• Selected extract
-- start --
Tuesday, October 8, 2013

Ventures Africa's Richest People in Africa 2013 List

Ventures africa magazine has released their list of the top 10 Richest......................
People in Africa 2013.
The combined fortune of Africa's 55 billionaires is $143.88 billion.
The average net worth of the members of this exclusive club is
$2.6 billion, while the median age of the richest people in Africa is
65 years. The oldest billionaires are Kenyan industrialist, Manu
Chandaria, and Egyptian property tycoon, Mohammed Al-Fayed,
both aged 84. The youngest billionaires are Mohammed Dewji of
Tanzania and Igho Sanomi, a Nigerian oil trader. They are both 38
years old.
Nigeria, South Africa and Egypt lead the pack with the highest
number of billionaires at 20, nine and eight respectively. Algeria,
Angola, Zimbabwe and Swaziland only have one billionaire each. In
all, there are 10 African countries represented on the list.
Three women made it into the rankings. The richest of them is
Folorunsho Alakija, a Nigerian fashion designer and oil tycoon worth
some $7.3 billion by our estimates.
See the full list after the cut...

1. Aliko Dangote
$20.2 billion
Industry: Manufacturing
Country Of Citizenship: Nigeria
Age: 56
Marital Status: Married
Africa's richest man started building his fortune three decades ago
after taking a business loan from his maternal uncle to begin trading in
commodities such as flour, sugar, rice and cement. In the early 2000s,
he started producing these items himself. His Dangote Group is now
the largest manufacturing conglomerate in West Africa and owns
sugar refineries, salt processing facilities, a beverage manufacturer
and a string of cement plants across Africa. In October 2012,
Dangote sold a controlling stake in his flour milling company to Tiger
Brands, a South African manufacturer of consumer goods. He
pocketed $190 million from the sale. Dangote's biggest asset is
Dangote Cement, a $20-billion (market cap) cement manufacturer
with operations in 14 countries and an annual production capacity of
30 million metric tonnes. In June this year, South Africa's Public
Investment Corporation acquired a 1.5-percent stake in the company
for $290 million. Dangote is also Africa's most generous philanthropist.
Within the last 12 months, he has given away over $100 million to
causes ranging from youth empowerment to flood relief, religious
causes and education. His younger brother, Sani Dangote, is Vice
Chairman of Dangote Group.
-- end --
• Set exercise A
In the post on Africa's richest people, turn the paragraph beginning "Africa's richest man started building his fortune" into a bulleted list of its main facts.
• Set exercise B
Carry on the post about Africa's richest people from its final sentence, keeping its style.

• Given information
-- start --
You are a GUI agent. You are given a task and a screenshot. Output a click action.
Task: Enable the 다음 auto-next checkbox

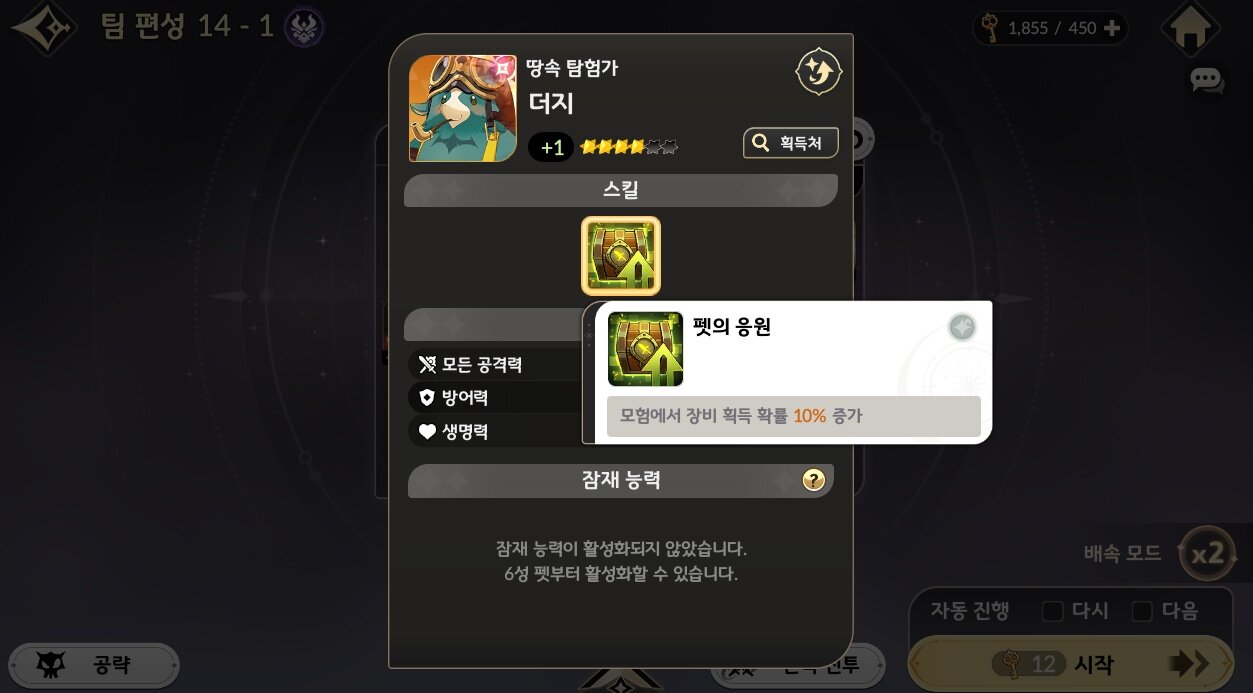tap(1142, 611)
-- end --
• Written reply A
- He began building his fortune about three decades ago with a business loan from his maternal uncle, trading commodities such as flour, sugar, rice and cement.
- In the early 2000s he started producing these items himself.
- His Dangote Group is the largest manufacturing conglomerate in West Africa. It owns sugar refineries, salt processing facilities, a beverage manufacturer and a string of cement plants across Africa.
- In October 2012 he sold a controlling stake in his flour milling company to Tiger Brands, a South African consumer goods manufacturer, for $190 million.
- His biggest asset is Dangote Cement, which has a $20-billion market cap, operations in 14 countries and an annual production capacity of 30 million metric tonnes.
- In June this year, South Africa's Public Investment Corporation bought a 1.5-percent stake in Dangote Cement for $290 million.
- He is Africa's most generous philanthropist. Within the last 12 months he has given away over $100 million to youth empowerment, flood relief, religious causes and education.
- His younger brother, Sani Dangote, is Vice Chairman of Dangote Group.

• Written reply B
2. Allan Gray
$8.5 billion
Industry: Financial services
Country Of Citizenship: South Africa
Age: 75
Marital Status: Married
This media-shy South African moneyman controls two investment
companies that collectively manage over $50 billion in assets. After
Gray received an MBA from Harvard, he worked for eight years at
Fidelity Management and Research in Boston before returning to Cape
Town in 1973, when he founded Allan Gray Limited, now the largest
privately owned asset manager in South Africa. It is also the most
successful with assets under management at approximately $30
billion. According to inside sources at the company, Allan Gray's global
mandate share portfolio has achieved an average annual return of 28
percent since 1974. Keys to success include rigorous research and the
consistent application of Allan Gray's ages-old and time-tested
investment approach of buying heavily into companies whose share
price is less than their intrinsic value. Gray is also the founder of Orbis,
an asset manager in Bermuda, which he founded in 1989. Orbis has
over $21 billion under management. Gray's son, William, is President of
Orbis and equally serves as portfolio manager of the Orbis Funds. Gray
and his family are the controlling shareholders of Allan Gray Limited and
Orbis. In 2007, Gray endowed his Allan Gray Orbis Foundation with
$130 million, the single largest charity gift in Southern Africa at the
time. The foundation funds scholarships for poor but promising South
African high school students
.
3. Mike Adenuga
$8 billion
Industry: Oil, telecoms
Country Of Citizenship: Nigeria
Age: 60
Marital Status: Married
Nigeria's second richest man made his first fortune in his mid-twenties
by distributing lace fabrics and Coca- Cola, and by handling lucrative
government contracts during the regime of former Nigerian military
President, Ibrahim Babangida. In the early nineties he founded Conoil
Producing, an indigenous oil exploration and production outfit that was
the first Nigerian company to strike oil in commercial quantities. Today,
Conoil Producing's assets produce more than 100,000 barrels of
crude a day. Adenuga's other holdings include Globacom, a Nigerian mobile
telecommunications network that boasts more than 25 million
customers in Nigeria and Republic of Benin. He also owns a 74-
percent stake in Conoil PLC, a petroleum marketing outfit listed on the
Nigerian Stock Exchange.

4. Folorunsho Alakija
$7.3 billion
Industry: Oil
Country Of Citizenship: Nigeria
Age: 62
Marital Status: Married
Africa's richest woman sits atop Famfa Oil, a Nigerian oil company that
owns a 60-percent stake in OML 127, one of Nigeria's most prolific
oil blocks located at Nigerian offshore Agbami deepwater field. Daily
production at OML 127 stands at over 200,000 barrels per day.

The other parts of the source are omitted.